The mouse squeaked again. Pole chuckled. He held the flask aloft and shook it.
“Gentlemen,” he said to the countless stars winking merrily down from above, “take one with me,” and he drank.
XXI
TWO days after this, Nathan Porter brought home the news of what had happened to Floyd. The family were seated at the dinner-table when he came in warm from his walk along the dusty road. He started to sit down in his place without his coat, but Cynthia rose and insisted on his donning it.
“Folks is sech eternal fools!” he said, as he helped his plate to a green hillock of string-beans, from the sides of which protruded bowlders of gray bacon, and down which ran rivulets of grease.
“What have they been doing now?” asked his wife, curiously.

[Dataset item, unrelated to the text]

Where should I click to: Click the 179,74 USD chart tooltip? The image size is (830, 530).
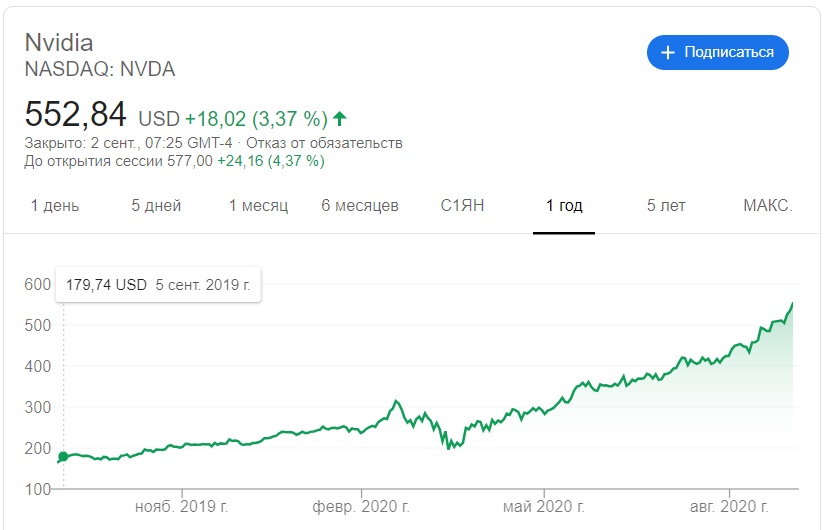point(158,285)
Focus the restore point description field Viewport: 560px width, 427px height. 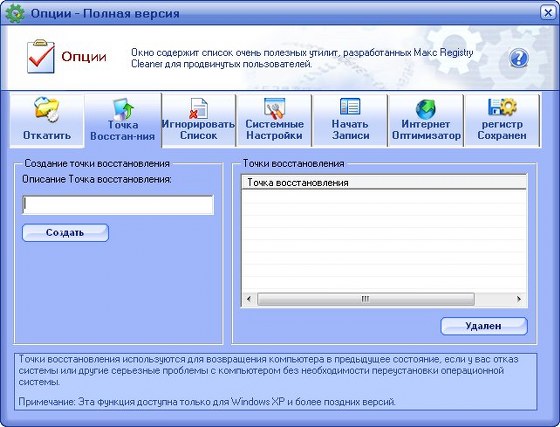118,205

“They hain't doin' nothin' in town but talkin',” Porter said, in a tone of disgust. “Looks like all business has come to a dead halt, so that everybody kin exchange views about what Nelson Floyd has discovered about his kin. He's found a man--or Pole Baker did fer 'im, when Pole was drunk down in Atlanta--who don't deny he's his uncle--his daddy's own brother--an' you'd think Floyd had unearthed a gold-mine, from all the talk an' well-wishin' among the elect. Old Duncan an' Colonel Price helt a whole crowd spellbound at the post-office this mornin' with the'r tales about the past power an' grandeur of the Nelson an' Floyd families in America, an' all they'd done fer the'r country an' the like.”
“Father, is this true?” Cynthia asked, her face almost pale in suppressed excitement.